[vc_row][vc_column][vc_column_text]Sabato è iniziato lo sciopero delle calciatrici del campionato femminile spagnolo. La prima partita in programma (Espanyol-Granadilla), dopo l’inizio dello sciopero, non ha visto il pallone rotolare sul campo di gioco, solo la capitana biancoazzurra Paloma Fernández si è presentata per spiegare la situazione, le altre calciatrici non hanno risposto alla convocazione, la squadra del Granadilla direttamente non ha preso l’aereo per raggiungere Barcellona. La terna arbitrale, dopo 33 minuti di attesa rispetto all’orario previsto per l’inizio del match, ha constato che le due squadre non si sono presentate. La Federazione (RFEF) consapevole della situazione non ha sospeso la giornata di campionato. Lo sciopero era stato annunciato da tempo, adesso le calciatrici vogliono (e pensano di meritare) un tavolo con la Federazione per discutere e raggiungere un accordo sui contratti e sui propri diritti.
Si tratta di uno sciopero senza precedenti nel mondo del calcio, tutto il calcio femminile sta osservando che effetti avrà questo che è un vero e proprio sciopero ad oltranza finchè non sia raggiunto un accordo che soddisfi le rappresentanti (quasi 200) dei club di Prima divisione dell’Assemblea dell’Associazione delle calciatrici spagnole (AFE). La maggioranza appoggia convintamente lo sciopero, una minoranza lo appoggia senza esserne del tutto convinta (anche se tutte convengono sulla necessità di cambiare le loro condizioni lavorative, come ha detto Bea Parra, una delle poche calciatrici ad aver espresso qualche perplessità) e una piccolissima minoranza è contraria.
Il timore di quest’ultime riguarda la possibilità che gli adeguamenti contrattuali e salariali possa lasciare i club senza risorse in poco tempo vedendo così molte calciatrici rimanere senza contratto.

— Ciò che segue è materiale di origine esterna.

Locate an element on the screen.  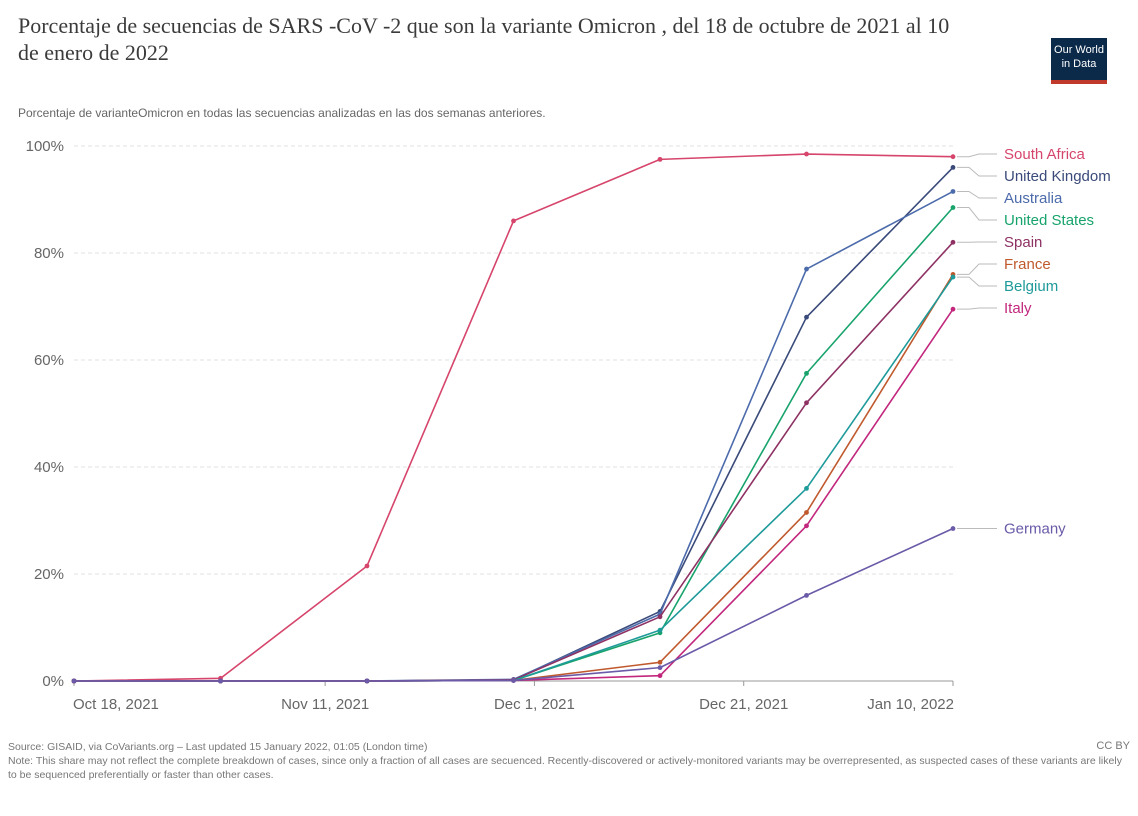
series-label: Germany is located at coordinates (1035, 530).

La mediazione del Governo tramite la Direzione Generale del Lavoro è risultata infruttuosa.
Nello specifico i temi che le calciatrici vogliono mettere sul tavolo sono i seguenti:
- 16.000 Euro di salario minimo all’anno, con una parzialità del 75% della giornata lavorativa
- 4.000 Euro di compensazione per le giocatrici a tempo parziale inferiore al 75%
- Contratti in vigore dal 1 luglio al 30 giugno
- 35 ore settimanali di lavoro in media per semestre
- 30 giorni di ferie
- Copertura assicurativa in caso di morte o invalidità permanente
- 100% del salario in caso di incapacità temporanea (gli infortuni)

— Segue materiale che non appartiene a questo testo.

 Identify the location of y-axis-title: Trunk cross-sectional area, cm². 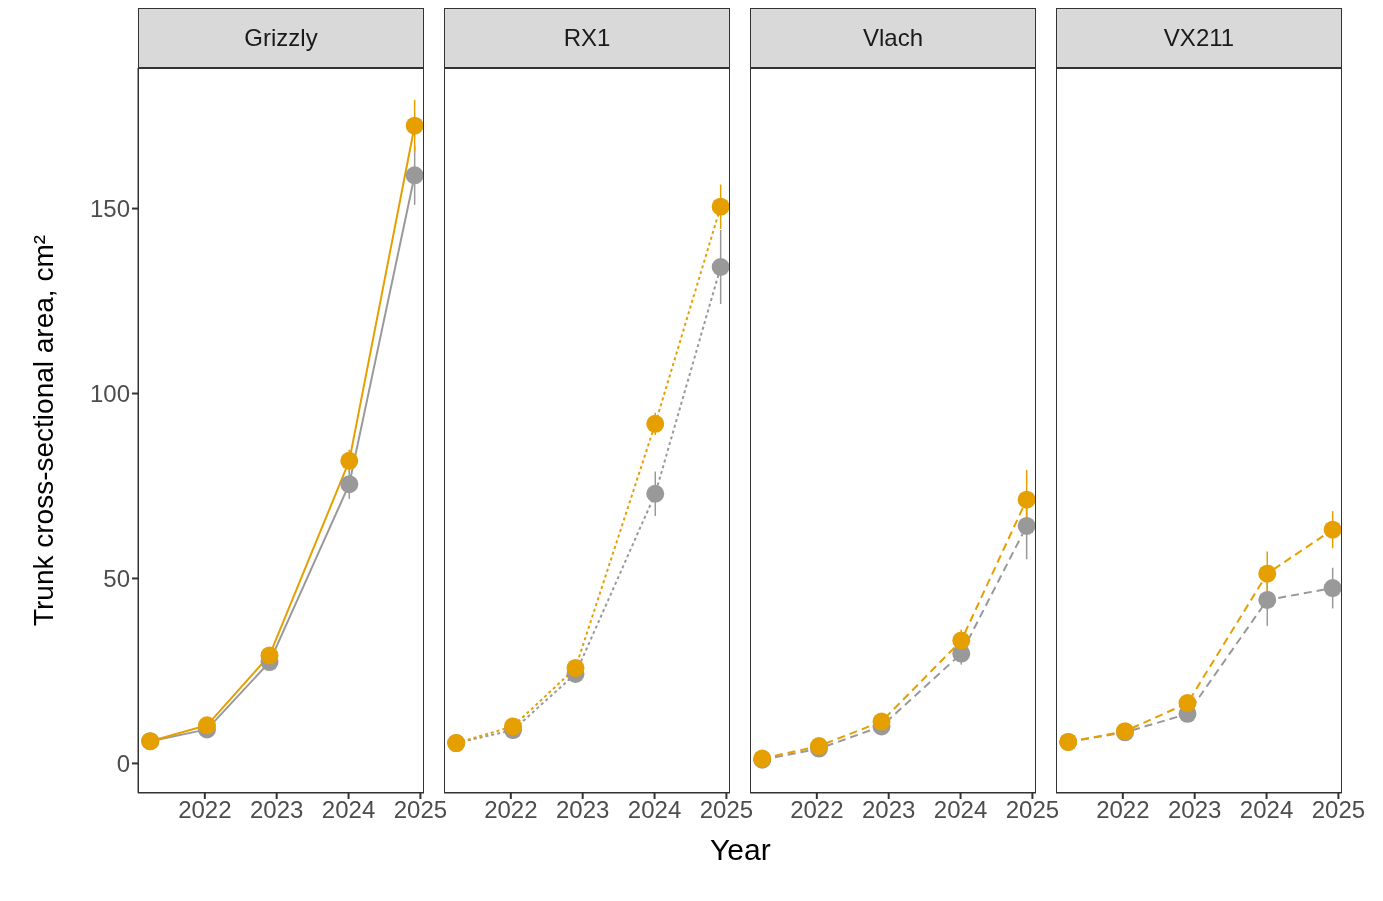
(44, 430).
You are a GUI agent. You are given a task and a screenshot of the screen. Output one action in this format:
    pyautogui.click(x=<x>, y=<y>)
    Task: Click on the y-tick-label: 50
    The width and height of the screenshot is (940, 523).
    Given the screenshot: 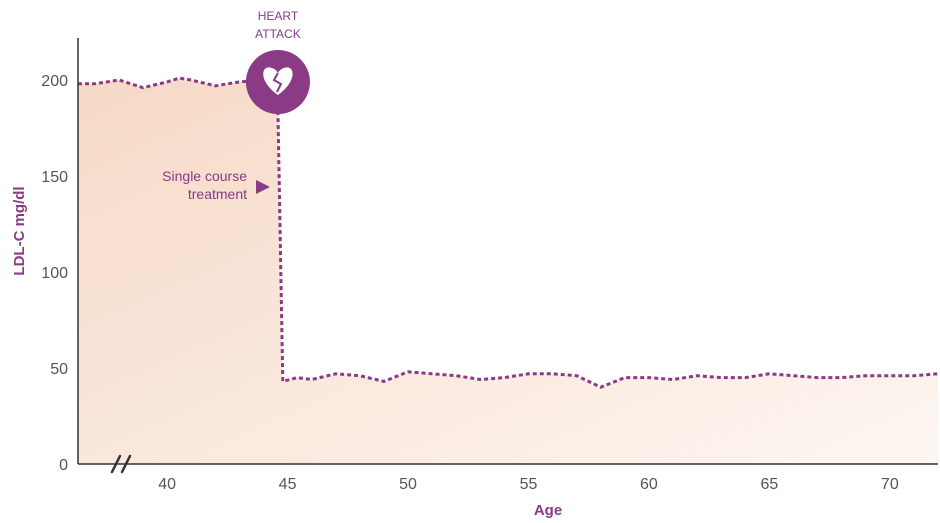 What is the action you would take?
    pyautogui.click(x=59, y=370)
    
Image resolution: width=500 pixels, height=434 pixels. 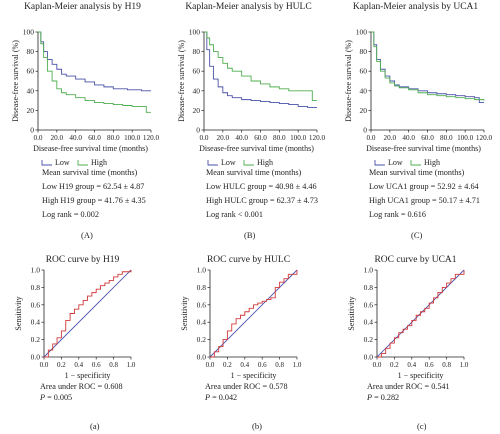 What do you see at coordinates (386, 398) in the screenshot?
I see `p-value: = 0.282` at bounding box center [386, 398].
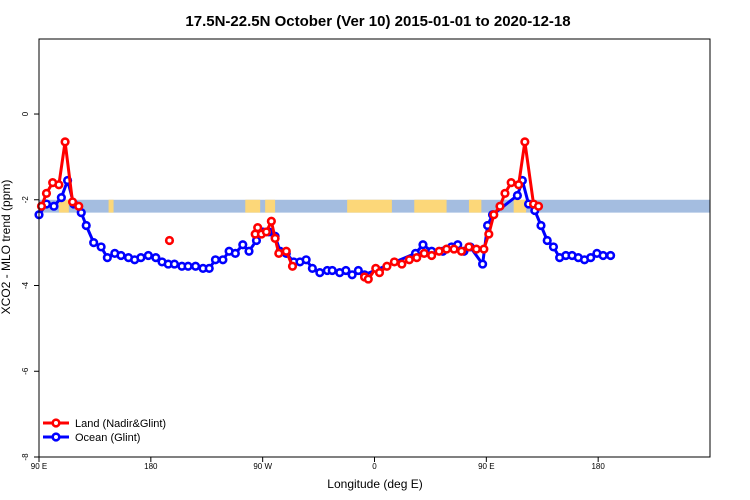 This screenshot has width=750, height=500. Describe the element at coordinates (318, 464) in the screenshot. I see `x-axis: 90 E 180 90 W 0 90 E 180` at that location.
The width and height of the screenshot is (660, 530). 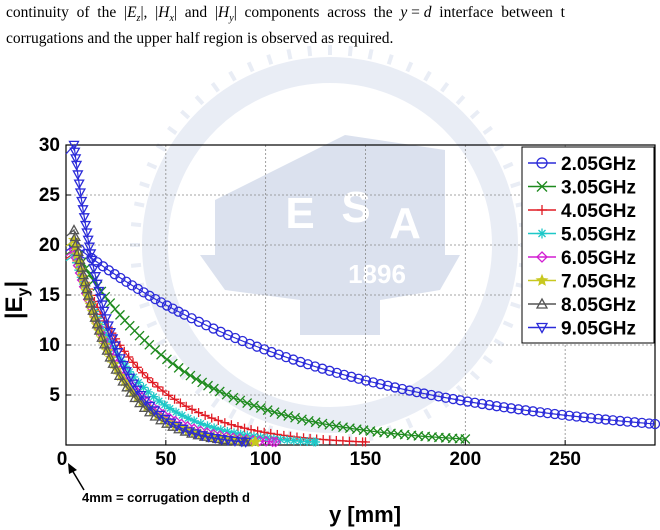 I want to click on intro-segment: | components across the, so click(x=317, y=12).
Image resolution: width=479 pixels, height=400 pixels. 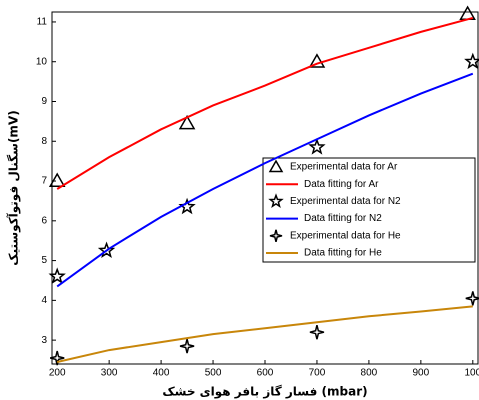 What do you see at coordinates (318, 374) in the screenshot?
I see `x-tick-label: 700` at bounding box center [318, 374].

- Riconoscimento di anzianità nel salario del 5% ogni due anni
- Protocollo per le giocatrici incinta, per la maternità, l’allattamento e per la prevenzione delle molestie sul posto di lavoro
Bisogna ricordare che nel calcio femminile spagnolo, nonostante i progressi degli ultimi anni, non c’è ancora il professionismo e solo dalla stagione 2016–17 le calciatrici godono della previdenza sociale, pagando i contributi pensionistici, protette dallo Statuto dei Lavoratori.
Mediaticamente il loro sciopero è passato sotto traccia, sono stati pochissimi i colleghi maschi ad appoggiare questa scelta, fra i più in vista il francese Antoine Griezmann, Lucas Perez, Borja Iglesias ed ex come Xavi Hernandez.
In Spagna come qui da noi, dopo il Mondiale, è cresciuta la consapevolezza nel valore aggiunto del movimento, sono aumentate le iscrizioni nelle squadre delle piccole calciatrici, è messo alle corde il dilettantismo in cui sono marginate ampie fette di sport femminile (in Italia a nessuna disciplina sportiva femminile è riconosciuto il professionismo, così vuole la Legge n.91 del 23 marzo 1981). Possibile si batte da anni per la modifica di questa legge, in materia di promozione della parità tra i sessi nello sport professionistico, per la parità salariale fra lavoratori e lavoratrici. Il Gender Pay Gap, la Tampon Tax sono stati alcuni dei temi che abbiamo cercato di mettere al centro del dibattito politico, riuscendoci solo in parte, ma bisogna insistere, dobbiamo farci trovare pronti per quando arriverà il momento favorevole, anche se più che aspettarlo stiamo provando ad anticiparlo.